◆ TASK ◆
Extract from the entries below, exactly as given, only the lines from the line containing "Viewport: 910px width, 405px height." to the line containing "This screenshot has width=867, height=563.", both lines included.

Collected data entries:
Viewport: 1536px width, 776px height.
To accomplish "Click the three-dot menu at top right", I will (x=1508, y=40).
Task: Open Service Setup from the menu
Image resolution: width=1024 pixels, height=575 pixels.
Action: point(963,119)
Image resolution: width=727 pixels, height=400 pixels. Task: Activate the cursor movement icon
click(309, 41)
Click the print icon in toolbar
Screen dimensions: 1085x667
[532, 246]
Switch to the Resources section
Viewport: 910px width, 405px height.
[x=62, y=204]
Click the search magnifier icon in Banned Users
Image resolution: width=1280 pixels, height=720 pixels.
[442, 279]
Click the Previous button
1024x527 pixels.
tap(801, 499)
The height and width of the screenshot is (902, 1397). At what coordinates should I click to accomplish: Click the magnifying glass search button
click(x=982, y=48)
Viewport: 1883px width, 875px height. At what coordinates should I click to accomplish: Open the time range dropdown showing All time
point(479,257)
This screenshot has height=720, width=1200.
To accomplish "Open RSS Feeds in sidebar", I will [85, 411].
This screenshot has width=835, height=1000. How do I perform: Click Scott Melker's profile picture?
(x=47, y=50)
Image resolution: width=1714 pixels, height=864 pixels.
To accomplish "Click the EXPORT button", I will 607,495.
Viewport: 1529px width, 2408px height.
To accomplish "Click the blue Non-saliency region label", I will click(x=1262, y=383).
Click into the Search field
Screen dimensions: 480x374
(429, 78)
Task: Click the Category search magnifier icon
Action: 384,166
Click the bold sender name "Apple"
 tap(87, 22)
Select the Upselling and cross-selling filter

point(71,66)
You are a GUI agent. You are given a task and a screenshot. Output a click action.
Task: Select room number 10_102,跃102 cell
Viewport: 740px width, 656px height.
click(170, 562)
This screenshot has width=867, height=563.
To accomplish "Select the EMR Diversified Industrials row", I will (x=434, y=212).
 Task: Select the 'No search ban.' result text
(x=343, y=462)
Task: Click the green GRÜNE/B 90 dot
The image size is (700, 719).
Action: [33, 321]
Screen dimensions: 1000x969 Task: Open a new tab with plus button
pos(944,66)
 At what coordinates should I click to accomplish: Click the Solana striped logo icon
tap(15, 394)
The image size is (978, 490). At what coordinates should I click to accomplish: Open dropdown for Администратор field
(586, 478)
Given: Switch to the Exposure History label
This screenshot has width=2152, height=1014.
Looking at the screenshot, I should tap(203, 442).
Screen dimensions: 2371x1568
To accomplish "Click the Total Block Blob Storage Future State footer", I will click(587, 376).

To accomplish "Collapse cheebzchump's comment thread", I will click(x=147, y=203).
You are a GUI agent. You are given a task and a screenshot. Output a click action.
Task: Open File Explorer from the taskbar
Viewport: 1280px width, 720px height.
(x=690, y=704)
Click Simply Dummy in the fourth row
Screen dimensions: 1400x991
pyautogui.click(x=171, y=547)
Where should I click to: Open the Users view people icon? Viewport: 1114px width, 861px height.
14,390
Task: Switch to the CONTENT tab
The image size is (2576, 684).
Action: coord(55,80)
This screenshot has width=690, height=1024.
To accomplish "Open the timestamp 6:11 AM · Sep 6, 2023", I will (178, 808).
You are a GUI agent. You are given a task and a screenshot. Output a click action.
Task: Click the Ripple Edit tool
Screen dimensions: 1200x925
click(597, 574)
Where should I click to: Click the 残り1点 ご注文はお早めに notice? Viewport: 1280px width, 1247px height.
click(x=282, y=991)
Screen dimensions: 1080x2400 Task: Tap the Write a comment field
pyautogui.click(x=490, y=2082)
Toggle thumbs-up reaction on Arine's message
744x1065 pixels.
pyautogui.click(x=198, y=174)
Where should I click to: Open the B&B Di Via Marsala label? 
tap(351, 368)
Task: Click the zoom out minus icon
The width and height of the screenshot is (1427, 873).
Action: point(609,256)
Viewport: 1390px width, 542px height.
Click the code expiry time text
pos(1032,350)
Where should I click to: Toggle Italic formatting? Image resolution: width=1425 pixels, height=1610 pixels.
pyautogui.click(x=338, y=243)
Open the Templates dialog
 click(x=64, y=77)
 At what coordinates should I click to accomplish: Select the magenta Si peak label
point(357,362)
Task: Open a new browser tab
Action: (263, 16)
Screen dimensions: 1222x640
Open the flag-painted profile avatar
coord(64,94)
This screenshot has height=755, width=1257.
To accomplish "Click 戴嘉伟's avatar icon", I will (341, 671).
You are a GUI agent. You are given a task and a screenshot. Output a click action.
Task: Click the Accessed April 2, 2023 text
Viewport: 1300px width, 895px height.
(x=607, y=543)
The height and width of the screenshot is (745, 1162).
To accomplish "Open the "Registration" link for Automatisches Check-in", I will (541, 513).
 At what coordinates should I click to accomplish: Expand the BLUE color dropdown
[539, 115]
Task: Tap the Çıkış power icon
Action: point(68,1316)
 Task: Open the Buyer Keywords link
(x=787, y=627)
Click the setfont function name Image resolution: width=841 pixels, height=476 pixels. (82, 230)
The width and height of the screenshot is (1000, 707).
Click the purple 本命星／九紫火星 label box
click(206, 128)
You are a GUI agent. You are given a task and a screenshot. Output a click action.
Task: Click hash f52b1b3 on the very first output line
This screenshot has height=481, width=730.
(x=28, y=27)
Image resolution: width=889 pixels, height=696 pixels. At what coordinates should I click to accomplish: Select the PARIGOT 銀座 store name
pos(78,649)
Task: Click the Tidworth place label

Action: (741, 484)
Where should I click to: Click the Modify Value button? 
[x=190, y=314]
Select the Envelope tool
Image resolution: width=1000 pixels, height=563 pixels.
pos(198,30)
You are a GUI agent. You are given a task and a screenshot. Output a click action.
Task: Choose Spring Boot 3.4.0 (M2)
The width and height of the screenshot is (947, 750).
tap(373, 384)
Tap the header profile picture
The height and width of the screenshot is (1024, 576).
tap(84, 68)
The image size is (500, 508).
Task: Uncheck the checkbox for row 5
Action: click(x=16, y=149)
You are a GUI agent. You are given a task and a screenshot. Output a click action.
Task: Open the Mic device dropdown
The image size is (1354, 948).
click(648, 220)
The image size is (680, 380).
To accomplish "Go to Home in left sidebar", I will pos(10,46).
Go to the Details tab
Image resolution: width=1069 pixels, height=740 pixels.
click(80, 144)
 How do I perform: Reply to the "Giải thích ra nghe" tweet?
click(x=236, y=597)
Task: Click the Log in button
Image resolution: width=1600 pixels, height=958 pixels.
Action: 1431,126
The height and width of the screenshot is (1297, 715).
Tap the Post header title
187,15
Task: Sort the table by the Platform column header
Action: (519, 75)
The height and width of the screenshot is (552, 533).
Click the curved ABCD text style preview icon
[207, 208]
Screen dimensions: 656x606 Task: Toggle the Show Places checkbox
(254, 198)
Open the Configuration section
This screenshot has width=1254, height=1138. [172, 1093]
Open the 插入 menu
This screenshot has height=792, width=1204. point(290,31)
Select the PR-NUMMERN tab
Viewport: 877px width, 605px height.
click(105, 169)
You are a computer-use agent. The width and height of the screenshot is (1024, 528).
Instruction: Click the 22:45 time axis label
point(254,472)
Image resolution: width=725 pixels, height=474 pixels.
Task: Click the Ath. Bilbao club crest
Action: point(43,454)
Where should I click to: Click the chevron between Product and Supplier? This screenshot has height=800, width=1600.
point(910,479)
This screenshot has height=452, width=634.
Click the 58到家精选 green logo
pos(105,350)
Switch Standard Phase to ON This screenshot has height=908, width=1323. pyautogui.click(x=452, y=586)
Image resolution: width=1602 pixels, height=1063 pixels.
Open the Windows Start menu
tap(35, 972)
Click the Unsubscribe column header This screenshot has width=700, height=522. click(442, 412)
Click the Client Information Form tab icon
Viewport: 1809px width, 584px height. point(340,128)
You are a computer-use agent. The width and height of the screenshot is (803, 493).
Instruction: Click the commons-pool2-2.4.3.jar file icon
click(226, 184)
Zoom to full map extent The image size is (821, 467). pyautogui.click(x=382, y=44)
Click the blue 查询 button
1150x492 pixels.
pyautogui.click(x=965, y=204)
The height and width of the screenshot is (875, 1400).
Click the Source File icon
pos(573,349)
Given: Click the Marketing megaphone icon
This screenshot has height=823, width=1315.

◆ ANSWER FOR THIS EXERCISE ◆
Viewport: 910px width, 405px height.
[x=62, y=204]
Click the search magnifier icon in Banned Users
Image resolution: width=1280 pixels, height=720 pixels.
[442, 279]
Click the Previous button
1024x527 pixels.
tap(801, 499)
The height and width of the screenshot is (902, 1397). At what coordinates should I click to accomplish: Click the magnifying glass search button
click(x=982, y=48)
Viewport: 1883px width, 875px height. At what coordinates should I click to accomplish: Open the time range dropdown showing All time
point(479,257)
This screenshot has height=720, width=1200.
To accomplish "Open RSS Feeds in sidebar", I will [85, 411].
This screenshot has width=835, height=1000. How do I perform: Click Scott Melker's profile picture?
(x=47, y=50)
Image resolution: width=1714 pixels, height=864 pixels.
To accomplish "Click the EXPORT button", I will 607,495.
Viewport: 1529px width, 2408px height.
To accomplish "Click the blue Non-saliency region label", I will click(x=1262, y=383).
Click into the Search field
Screen dimensions: 480x374
(429, 78)
Task: Click the Category search magnifier icon
Action: 384,166
Click the bold sender name "Apple"
 tap(87, 22)
Select the Upselling and cross-selling filter

point(71,66)
You are a GUI agent. You are given a task and a screenshot. Output a click action.
Task: Select room number 10_102,跃102 cell
Viewport: 740px width, 656px height.
click(170, 562)
This screenshot has width=867, height=563.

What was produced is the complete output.